GOAL OF THE EXERCISE
Duplicate every line of the dataset items below word for word, omitting the pictures from your answer.

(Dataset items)
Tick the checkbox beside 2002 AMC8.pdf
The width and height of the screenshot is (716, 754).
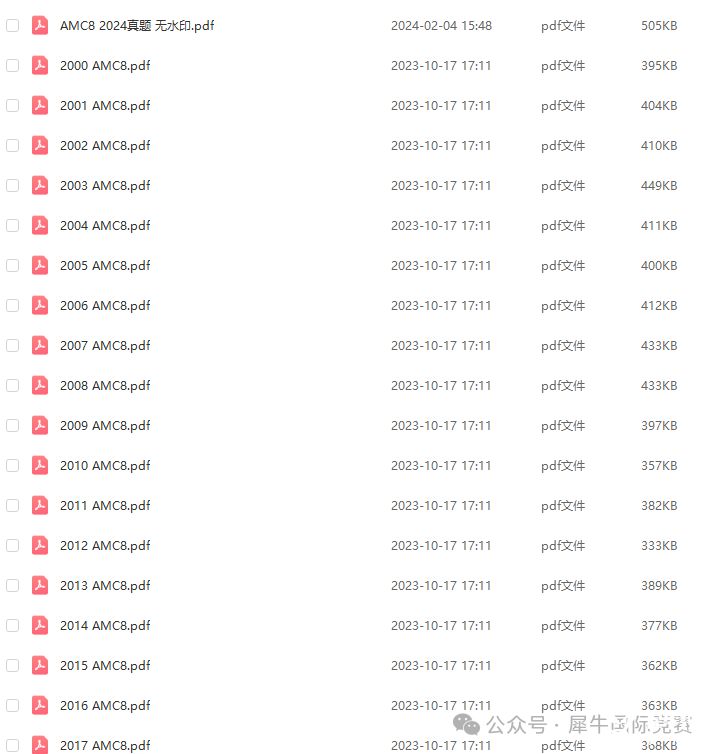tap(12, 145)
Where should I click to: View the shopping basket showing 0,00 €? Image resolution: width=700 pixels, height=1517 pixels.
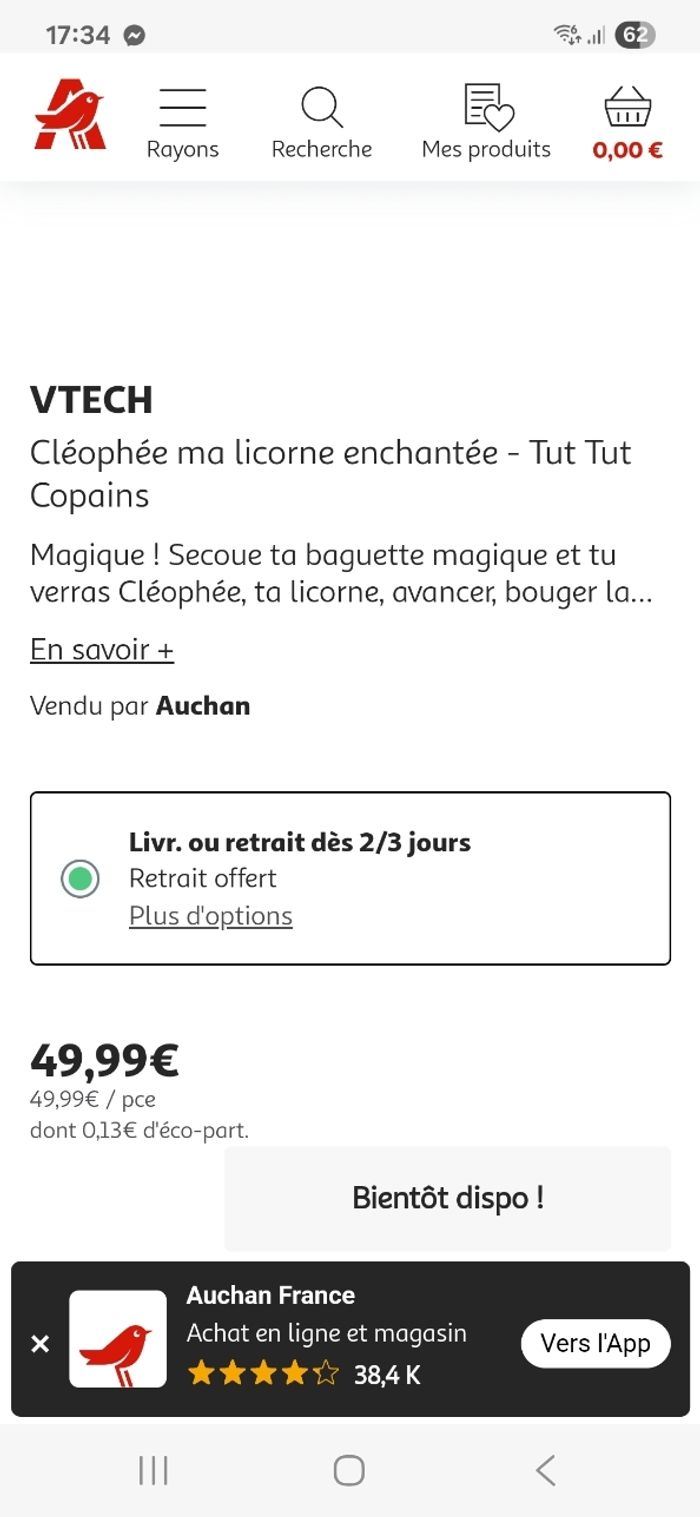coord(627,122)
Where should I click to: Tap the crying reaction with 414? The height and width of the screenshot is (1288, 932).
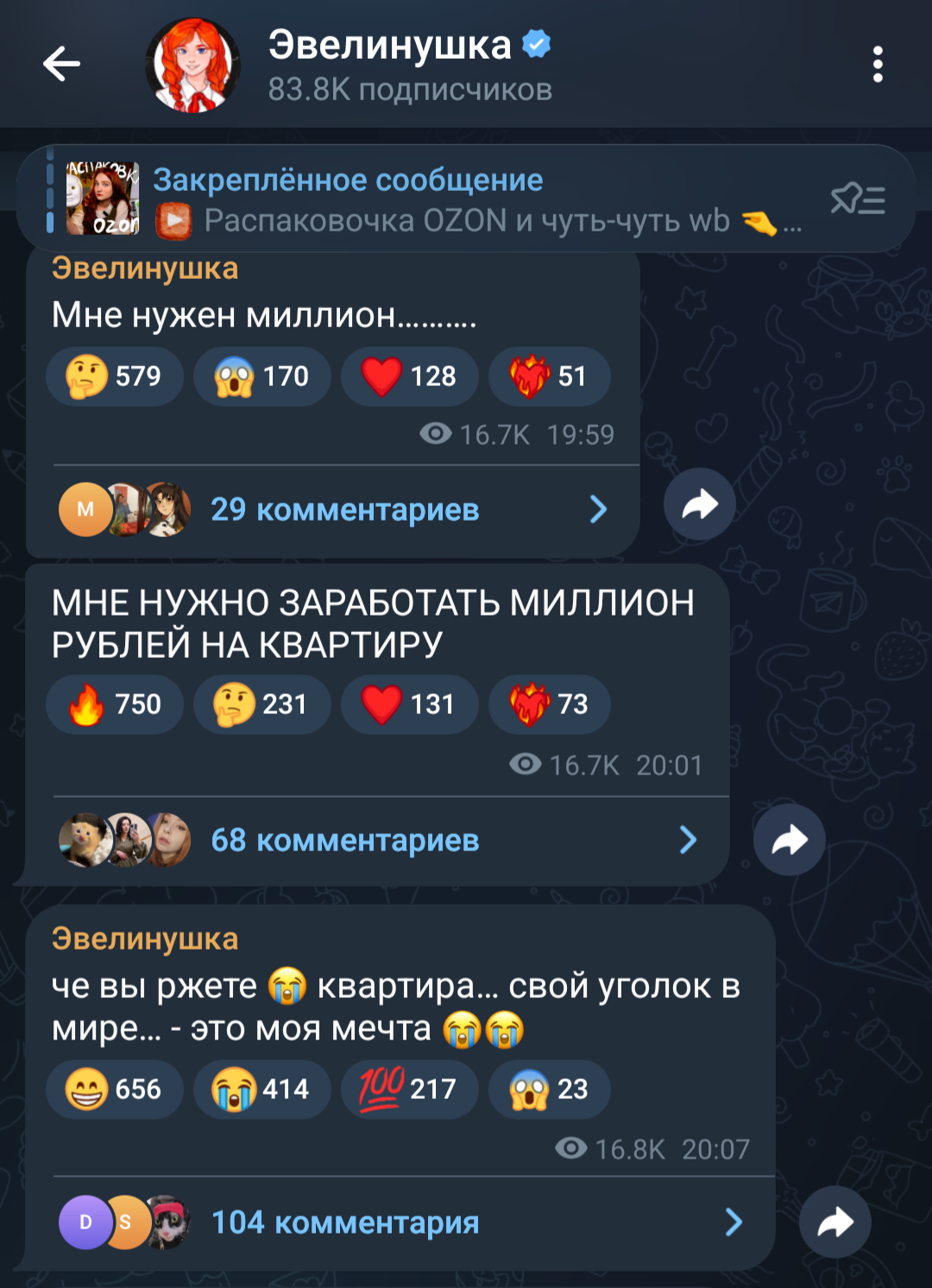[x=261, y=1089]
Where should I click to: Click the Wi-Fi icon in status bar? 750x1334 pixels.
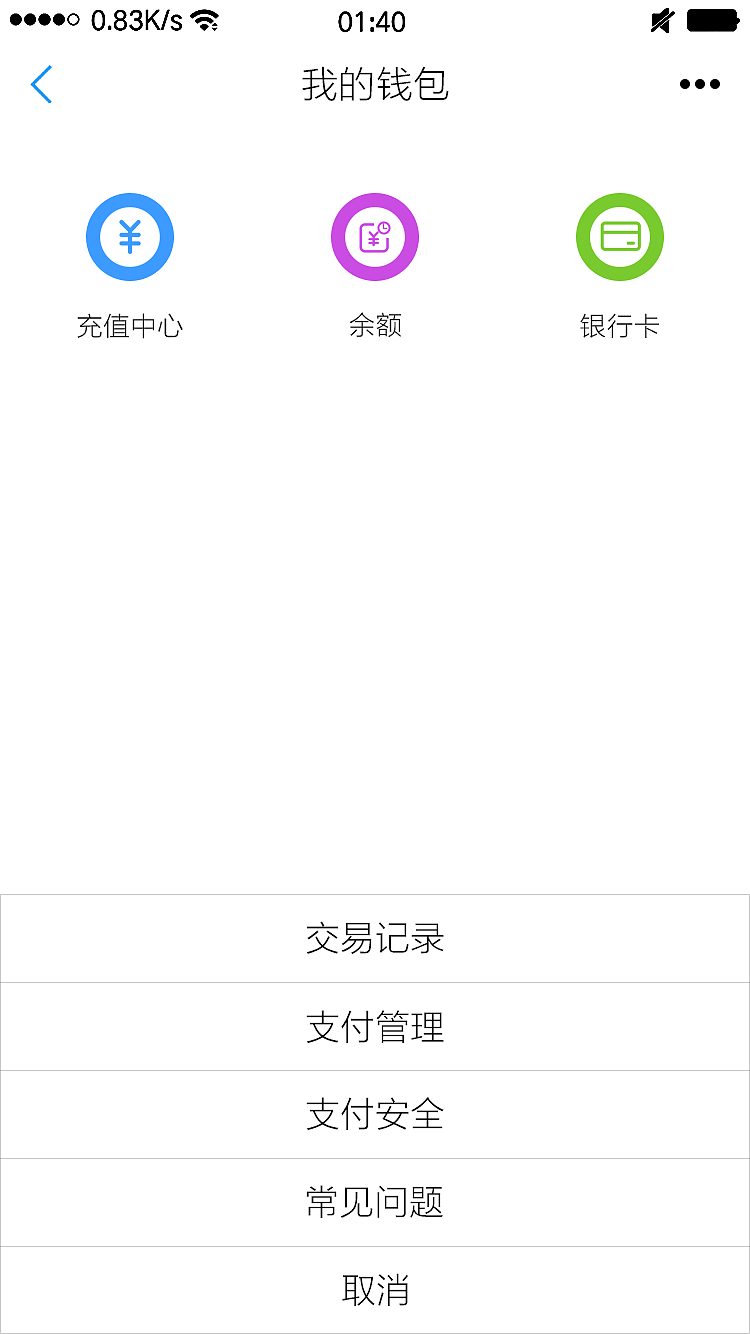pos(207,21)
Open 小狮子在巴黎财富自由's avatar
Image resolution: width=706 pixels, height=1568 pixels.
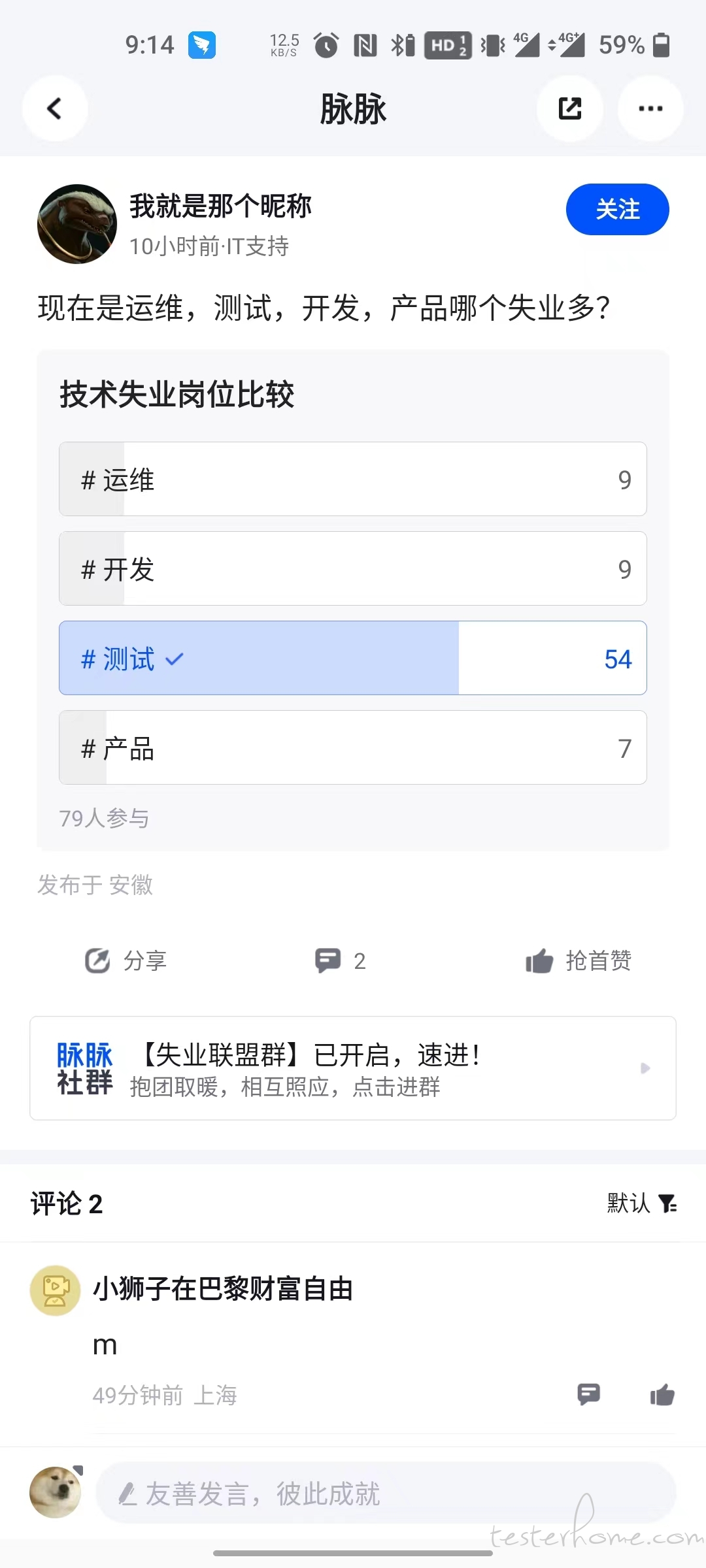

COMPLETE ANSWER
Tick the checkbox beside 2002 AMC8.pdf
The width and height of the screenshot is (716, 754).
tap(12, 145)
Where should I click to: View the shopping basket showing 0,00 €? Image resolution: width=700 pixels, height=1517 pixels.
coord(627,122)
Where should I click to: Tap the crying reaction with 414? The height and width of the screenshot is (1288, 932).
[x=261, y=1089]
Where should I click to: Click the Wi-Fi icon in status bar? 750x1334 pixels.
pos(207,21)
Open 小狮子在巴黎财富自由's avatar
Image resolution: width=706 pixels, height=1568 pixels.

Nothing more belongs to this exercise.